» **Geselecteerde tekst**
____

Ook Final Fantasy uit Canada maakt veel indruk. De zanger is vioolvirtuoos en speelt spannende composities die zo uit het brein van het Belgische DAAU hadden kunnen komen. En dan lijkt zijn stem ook nog eens exact op die van Arid-zanger Jasper Steverlinck. Begeleid door een drummer strijkt hij de meest ontroerende melodieën, vaak zachtjes zingend, maar dan weer met harde uithalen. De tranen springen je in je ogen, ook al heb je geen flauw idee waarover de liedjes gaan.

Primal Scream, heeft aanvankelijk wat last van opstartproblemen. Alles doet het prima, maar volbloed rockster Bobbie Gillespie laat zich van zijn beruchte luie kant zien, alsof hij gedurende de eerste liedjes op de bus staat te wachten. Maar als gedurende het optreden zijn jasje uitgaat, lijkt Primal Scream toch warm te lopen en klinken hun Stones-achtige nummers, zoals het beroemde Get Your Rocks Off, precies zoals het hoort: rauw en rockend.

Engeland en de Verenigde Staten

Maxïmo Park
Maxïmo Park

Van Schotland is het vervolgens nog een kleine stap naar de keizer van de popmuziek, Engeland. Maxïmo Park springt eruit wat Engelsheid betreft. De band geeft een spetterend energiek optreden, waarin op ongelukkige wijze blijkt dat de band niets is zonder de charismatische, maar ijdele frontman Paul Smith. Opeens wordt zijn hoedje van zijn hoofd gegapt door een onverlaat uit het publiek. Smith weigert de volgende twee nummers mee te zingen zonder hoedje, waarop de band het gedurende die nummers zonder zanger moet stellen. Bad hair day? Hij vangt het aardig op om met dezelfde energie het nummer The Night I Lost My Head aan te kondigen als The Night I Lost My Hat.

~

We brengen ook nog een bezoekje aan de uitgestrekte woestijnen van de Verenigde Staten. Want de Amerikaanse rock is goed vertegenwoordigd op Dour met Hermano, The Datsuns en Mudhoney. Hermano staat vooral bekend om de Kyuss-connectie en ze komen met hun stoere songs een flink eind in de richting van de Queens of the Stone Age. The Datsuns zijn ook geen nieuwkomers meer. Op Dour blijkt dat ze nooit voorbij de hype zijn gekomen die ze een paar jaar geleden veroorzaakten in het kielzog van The Strokes. De gretigheid is eruit. Dan heeft Mudhoney het gemakkelijker. Hun Amerikaanse gitaarrock klinkt stoer, degelijk en macho en ze mogen dan al wat langer meedraaien dan The Datsuns, ze laten zien dat ze het nog niet verloren hebben.

____

» **Getoonde gegevens**
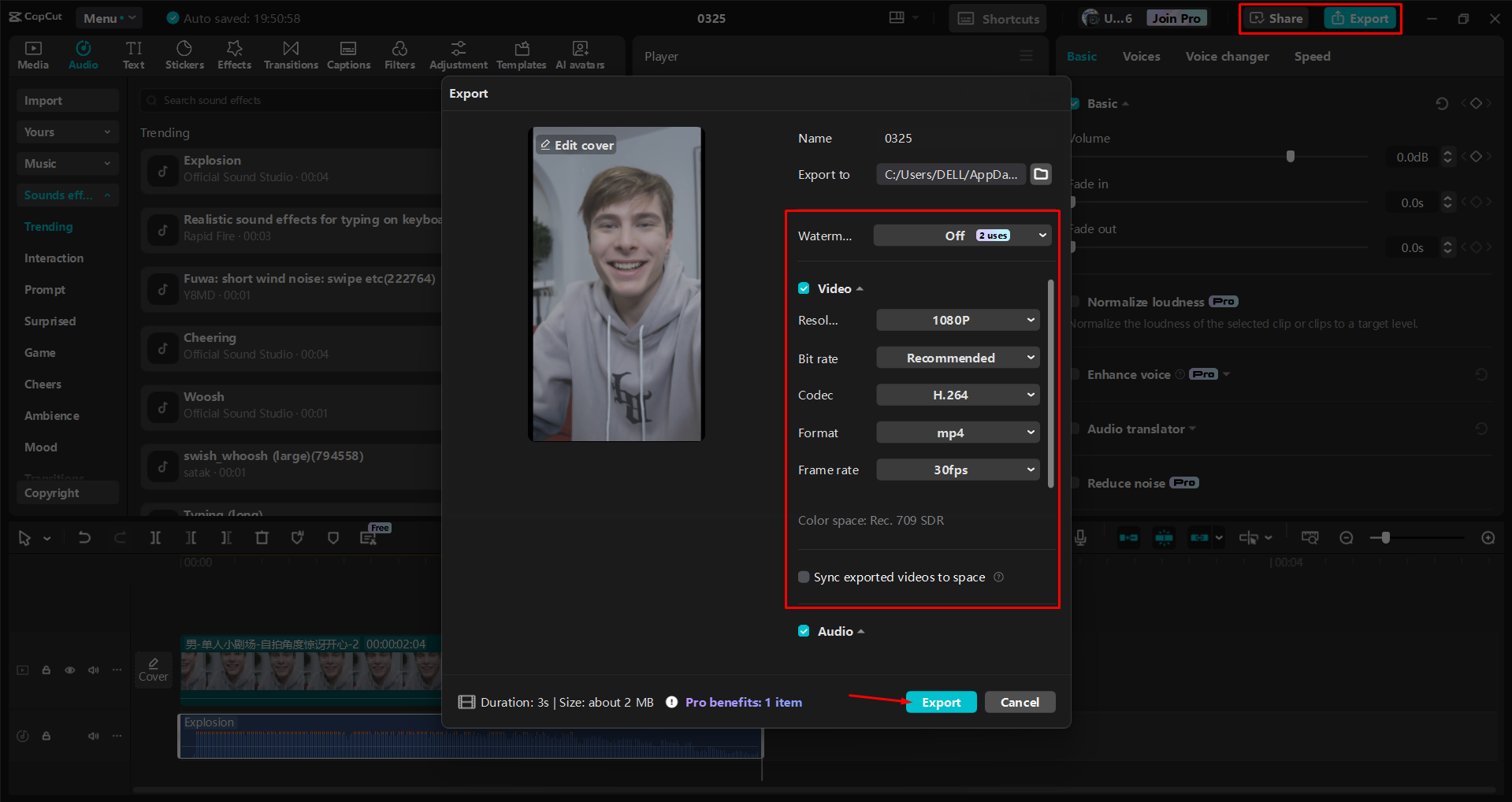Click the microphone icon to record voiceover
Screen dimensions: 1512x802
click(1079, 537)
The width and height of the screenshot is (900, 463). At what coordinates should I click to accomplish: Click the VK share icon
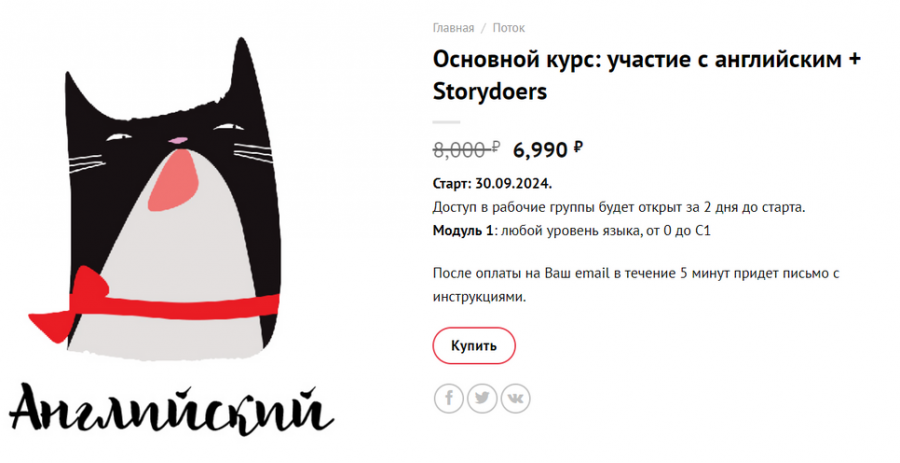pyautogui.click(x=516, y=398)
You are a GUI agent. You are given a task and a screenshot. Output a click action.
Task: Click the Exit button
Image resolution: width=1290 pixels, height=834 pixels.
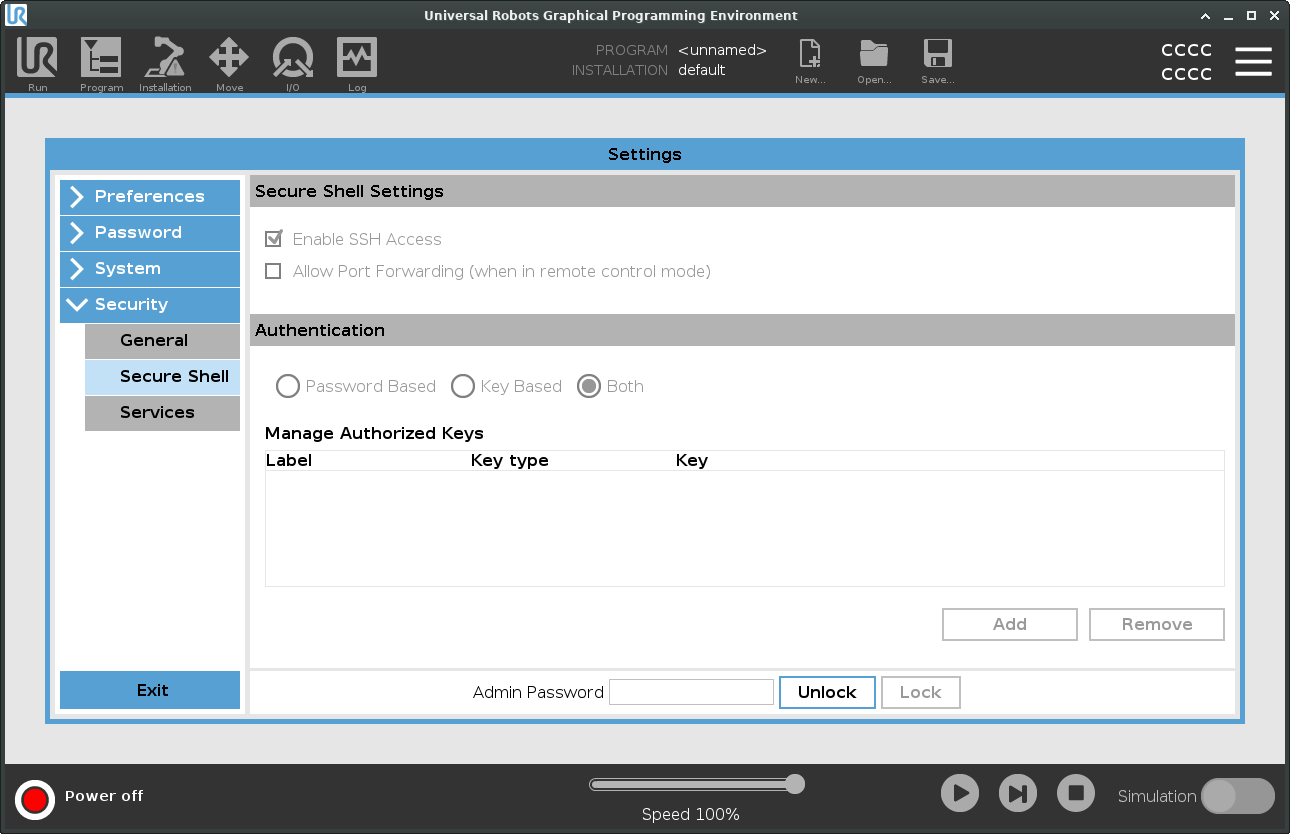(150, 690)
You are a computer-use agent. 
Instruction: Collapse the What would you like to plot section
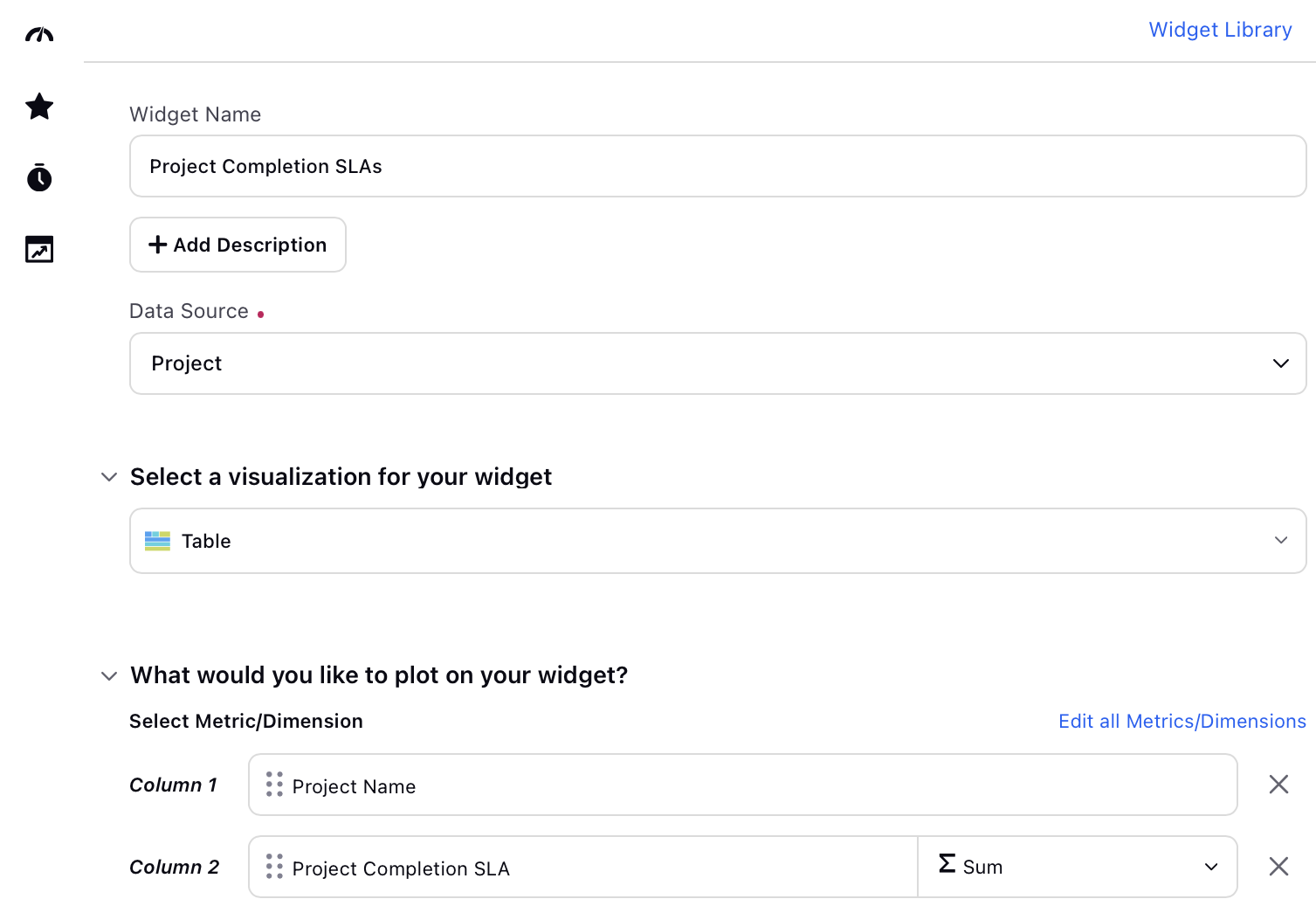click(x=109, y=676)
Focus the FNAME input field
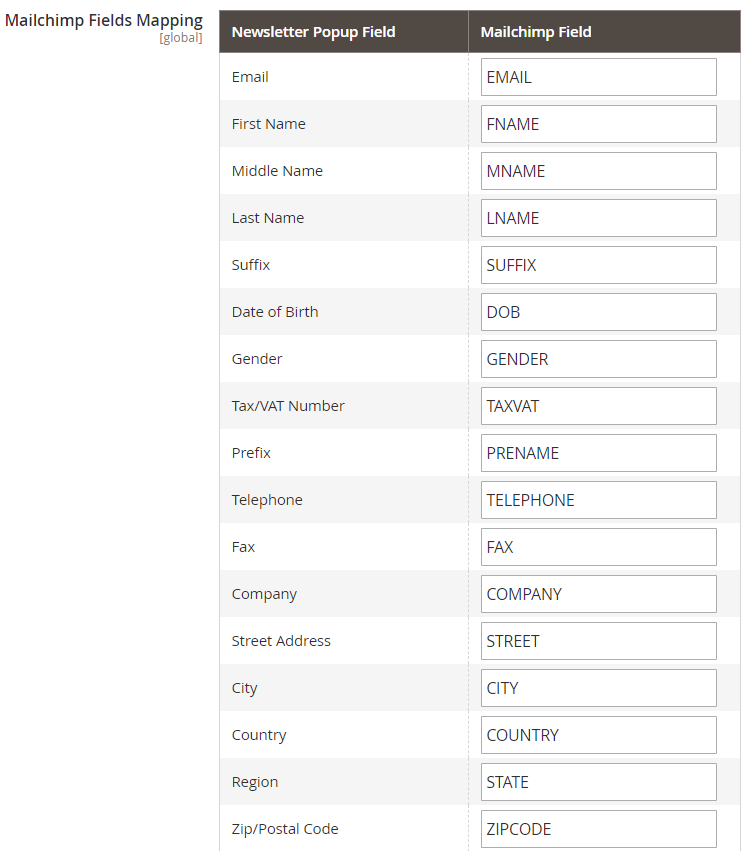745x851 pixels. [598, 124]
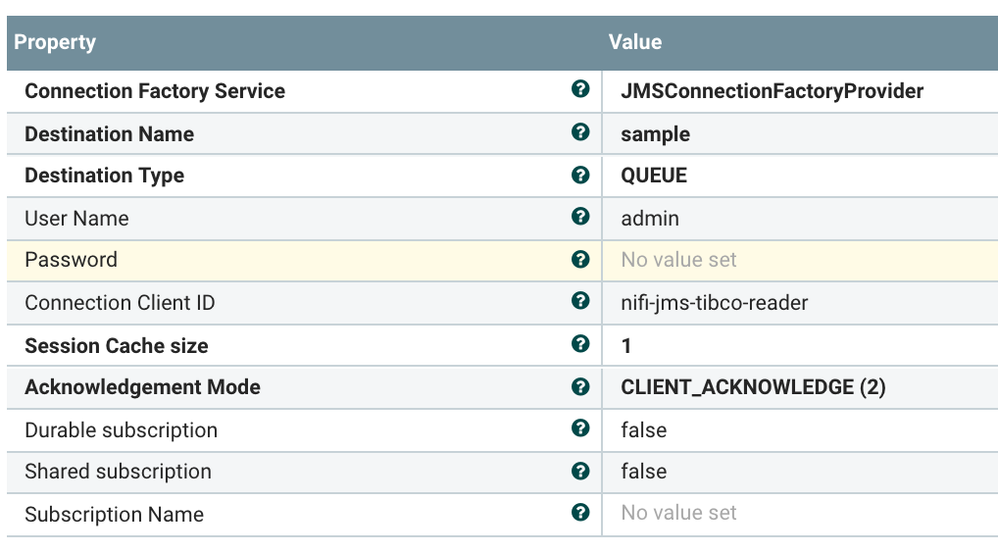
Task: Open the CLIENT_ACKNOWLEDGE (2) value selector
Action: coord(753,387)
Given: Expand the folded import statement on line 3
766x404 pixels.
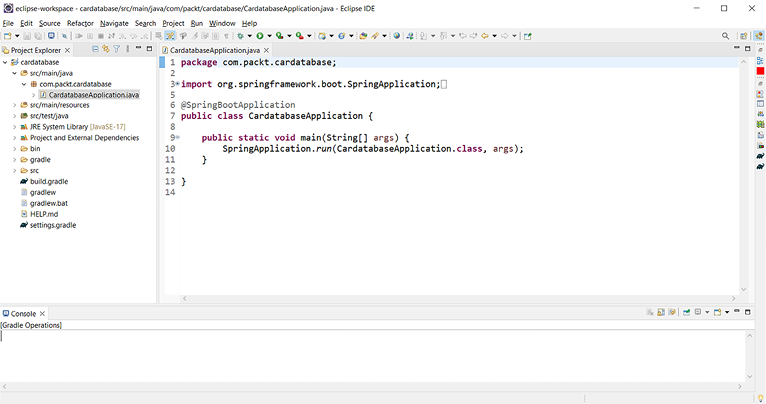Looking at the screenshot, I should (x=177, y=84).
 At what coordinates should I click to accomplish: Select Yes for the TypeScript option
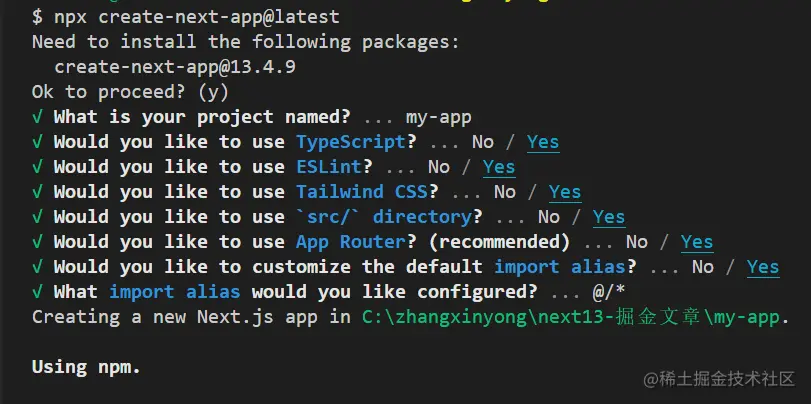pos(543,142)
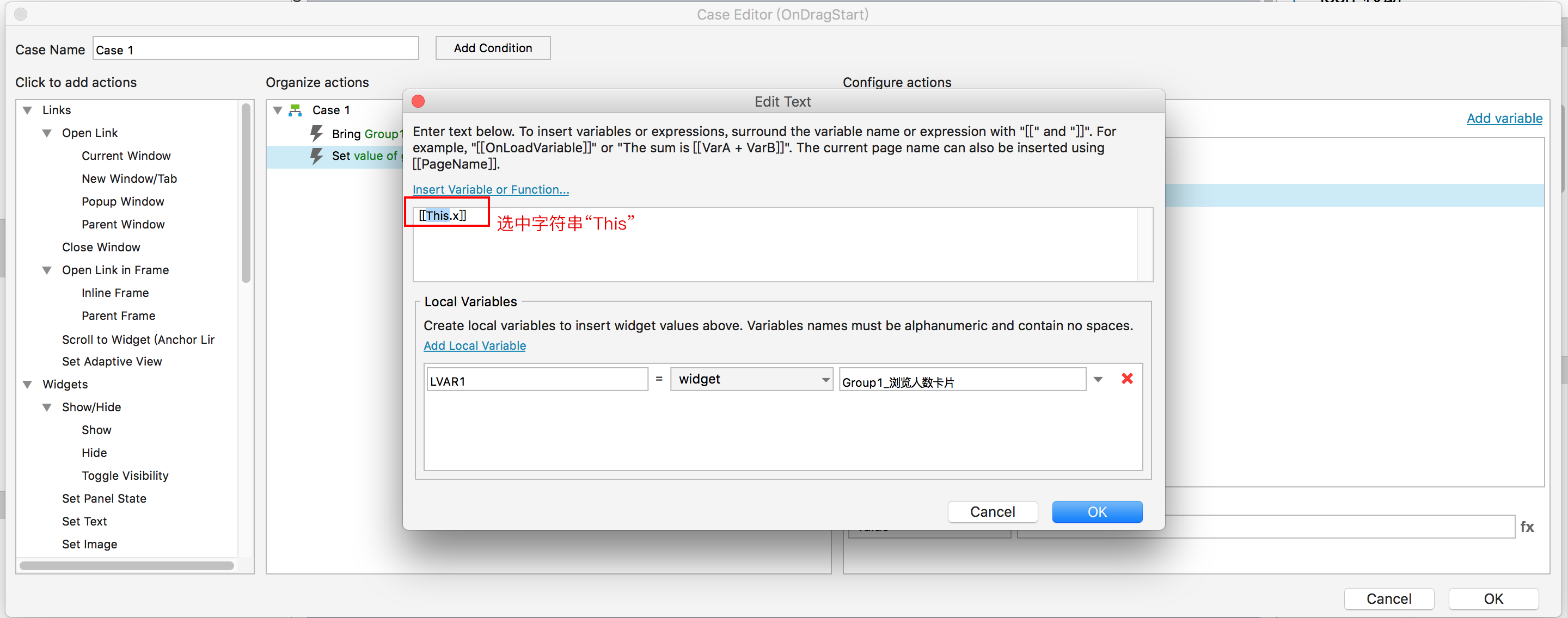Click the LVAR1 variable name field
This screenshot has height=618, width=1568.
pos(537,381)
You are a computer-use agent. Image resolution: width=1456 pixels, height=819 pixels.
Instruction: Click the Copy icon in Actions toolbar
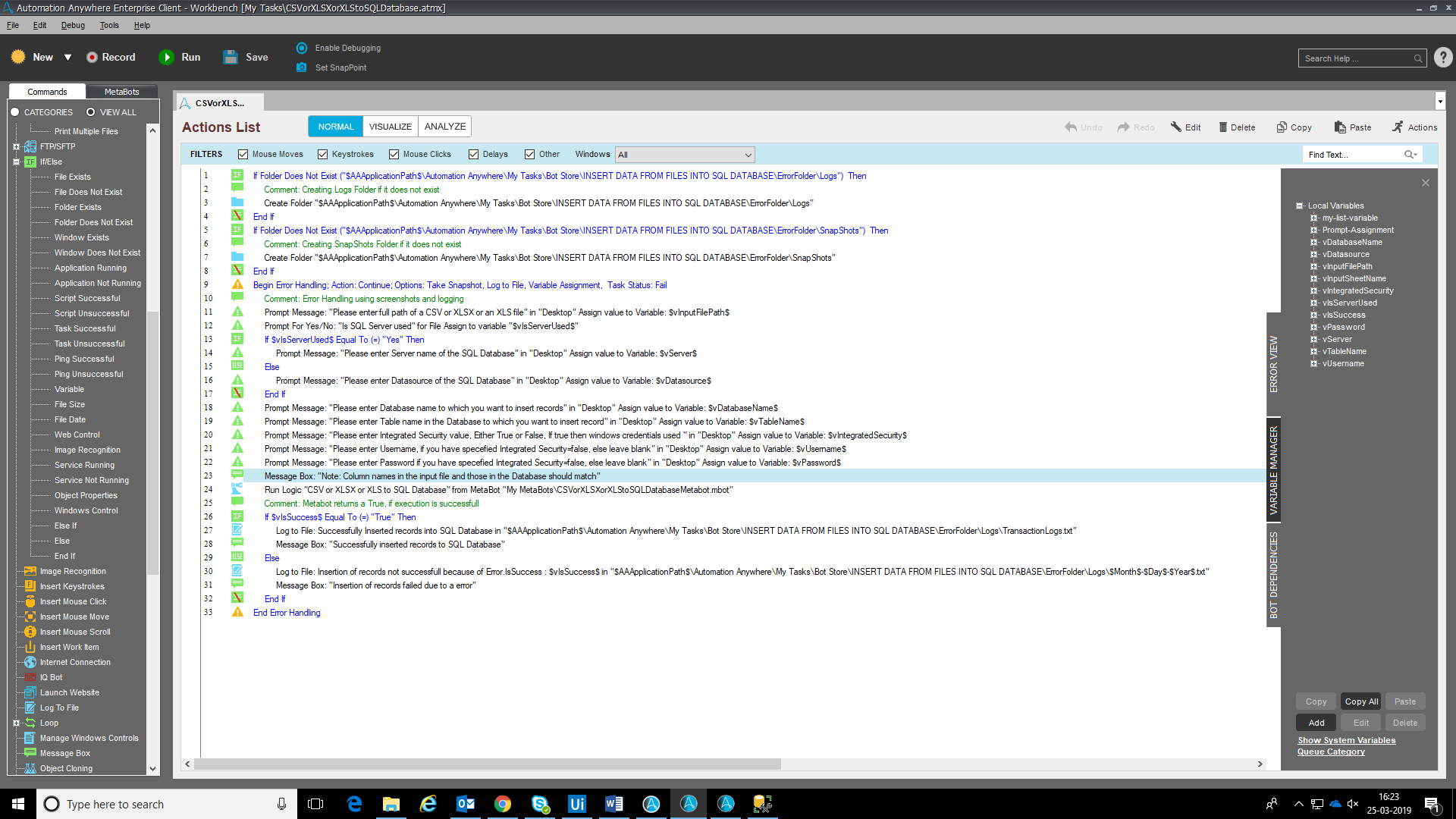pyautogui.click(x=1282, y=127)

____

» **Voltooi het volgende**
A: Welk nummer kondigt Paul Smith in het verslag over Dour aan als The Night I Lost My Hat?
B: Zet het verslag over Dour voort na de laatste zin.

» **Antwoorden per opdracht**
A: The Night I Lost My Head.

B:
De hoogtepunten

Een van de absolute hoogtepunten van het festival bevindt zich ook in de hoek van de Amerikaanse gitaarrock: …And You Will Know Us By the Trail of Dead overdondert met een onmenselijke energie. De band speelt zo goed dat je na het optreden met open mond afvraagt wat je zojuist is overkomen? De toch al goede platen van deze groep vallen in het niet bij deze live-ervaring.

~

In het rijtje van absolute hoogtepunten mag ook Animal Collective niet onvermeld blijven: een hecht groepje muzikanten die volkomen eigenzinnige en licht experimentele indiepop maken. Het podium lijkt wel hun eigen kinderspeeltuin, zo met al die wonderlijke instrumenten en het enthousiaste gejoel wat ze voortbrengen. Maar het is allemaal een stuk toegankelijker dan gedacht. Eventjes mag het publiek deel uitmaken van hun droomwereldje. Aanstekelijk vrolijk, dit zooitje ongeregeld.

De andere heersers van het festival konden we met eigen ogen meemaken bij Don Letts Dub Cartel. Jazeker, de man die de reggae introduceerde in de Engelse punkwereld. Met dreads tot aan zijn enkels en twee overtuigende mc’s brengt hij je zowat terug de jaren zestig in met zijn reggae en dub. De videobeelden van over de hele wereld, die hij in zijn show vertoont, vormen alles wat je zou aanvragen mocht je jezelf terugvinden als bekende Nederlander bij Zomergasten.

Prijzencircus

Apocalyptica
Apocalyptica

De prijs voor de beste plaatjesdraaier van het festival gaat naar Hugo Freegow. Alles valt op zijn plaats bij deze muzieknerd die alles door elkaar draait, van gameboymuziek tot vieze garagerock, van two step tot cowboymuziek en van diep obscuur tot het feest der herkenning.
De prijs voor de hipste act gaat naar de Grime Allstars met The Plastician aka Plasticman, Skepta and JME. Je waant je in de Londense underground met hun vrolijke stoere grime die ondanks de onnavolgbare two step-ritmes en ragga goed dansbaar blijkt. Massive!

De tofste turntablists van Dour bevinden zich niet in Mike Pattons gloednieuwe allstar project Peeping Tom, maar in Birdy Nam Nam. Vier jongens met draaitafels op een rij vullen elkaar al scratchend perfect aan. Het doet denken aan het Nederlandse C-Mon & Kypski, maar dan minder poppy en met zwaardere beats. De beste Nederlandse bijdrage komt uit Zwolle. Het concert van de nederhoppers van Opgezwolle mondt uit in een wild Nederlands feestje in een stampvolle tent. Maar nog niet zo vol als bij de poppenkasthiphop van de Puppetmastaz uit Berlijn. Mocky, Gonzalez en consorten laten zien dat je geen groot ego hoeft te hebben om steengoeie hiphop te brengen. De fysiek kleine alter ego’s in de vorm van bijdehante muppets zijn veel leuker! En zo hiphoppen deze beesten veel andere groepen er met gemak uit.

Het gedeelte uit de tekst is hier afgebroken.